Facebook Advertising Working for Smaller Local Businesses

By September 02, 2014

Small and medium-sized local businesses appear to benefit from having a presence on Facebook as a way of reaching out to potential customers who are on the lookout for special offers and are influenced by positive comments from other members.

The latest figures published by Facebook show that the world’s most popular social network has 1.32 billion active users each month, i.e. an increase of 14% on July 2013. There is clearly an opportunity here for brands to reach customers through their fan pages, despite a negative recent report from independent technology and market research company Forrester, indicating that Facebook, which celebrates its tenth birthday this year, is not being all that successful in helping companies to use their growth drivers to best effect due to ineffective provision of social marketing solutions. The report’s conclusions may well be valid for large retailers and companies working B2B, but there is evidence that for small and medium-sized enterprises (SMEs) doing business at local level, advertising on Facebook does have an impact on the purchasing act and in terms of steering people towards local bricks-and-mortar stores.

The preferred pre-purchase search channel

US digital marketing consultancy G/O Digital has now published the results of a survey carried out between 30 June and 2 July among 1,000 web-savvy shoppers between the ages of 18 and 29 to assess the impact on customers of Facebook promotion techniques used by small firms. In June Dan Levy, Facebook’s Director for Small Business, announced that 30 million SMEs have a fan page for their company on the social network. This strategy would appear to be beneficial since 80% of the shoppers polled stated that they regularly search online before going into a store. Having a presence on Facebook gives a business a greater chance of appearing in the search results since 62% of the survey respondents search on Facebook, compared with 12% who favour Pinterest and 11% who prefer to search on Twitter. In fact 80% of those polled said they were prepared to buy a product or service in a store if the online comments on the retailer or service provider were positive.

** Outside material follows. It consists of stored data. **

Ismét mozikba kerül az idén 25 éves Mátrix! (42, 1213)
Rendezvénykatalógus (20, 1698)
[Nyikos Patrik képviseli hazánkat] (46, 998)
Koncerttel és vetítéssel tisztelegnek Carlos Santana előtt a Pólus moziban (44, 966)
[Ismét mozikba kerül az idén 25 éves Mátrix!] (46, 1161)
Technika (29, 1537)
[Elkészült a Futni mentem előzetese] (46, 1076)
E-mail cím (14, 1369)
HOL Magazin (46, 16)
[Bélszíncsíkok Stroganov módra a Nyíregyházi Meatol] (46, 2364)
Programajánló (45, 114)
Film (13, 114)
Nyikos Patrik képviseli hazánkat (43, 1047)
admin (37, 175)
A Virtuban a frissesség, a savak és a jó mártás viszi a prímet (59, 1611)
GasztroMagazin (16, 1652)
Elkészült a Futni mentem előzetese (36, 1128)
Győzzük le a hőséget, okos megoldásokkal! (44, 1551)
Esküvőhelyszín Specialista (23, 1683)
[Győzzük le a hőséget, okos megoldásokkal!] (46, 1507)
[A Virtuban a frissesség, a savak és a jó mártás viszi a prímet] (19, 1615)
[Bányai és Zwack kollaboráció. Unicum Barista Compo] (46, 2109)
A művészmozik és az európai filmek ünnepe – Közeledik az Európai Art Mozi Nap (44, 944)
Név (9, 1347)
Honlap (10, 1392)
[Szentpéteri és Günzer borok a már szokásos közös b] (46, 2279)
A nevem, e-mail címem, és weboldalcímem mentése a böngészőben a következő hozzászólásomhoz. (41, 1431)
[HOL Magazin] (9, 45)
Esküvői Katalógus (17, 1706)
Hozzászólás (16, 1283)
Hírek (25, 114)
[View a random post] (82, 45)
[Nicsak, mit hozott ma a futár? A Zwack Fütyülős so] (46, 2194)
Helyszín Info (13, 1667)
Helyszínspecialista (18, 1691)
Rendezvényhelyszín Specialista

Local promotional offers most effective

When it comes to fostering user-engagement with a brand or merchant, sponsored publications and competitions have not proved all that effective. Some 38% of users are more influenced by offers and coupons that can be redeemed at the store or outlet. This being so, restaurants are the sort of business which users follow most, 38% of those polled by G/O Digital saying that they follow a restaurant page. Next most popular are the Facebook pages of beauty care providers, followed by education and training organisations. It would therefore seem advisable for smaller businesses to maintain a presence on social networks – especially Facebook – if they wish to reach their target audience and see their in-store traffic increase. However, social media expert Yasmin Bendror underlines that in order to be really effective, social media must be used as part of a planned strategy, not as a last resort.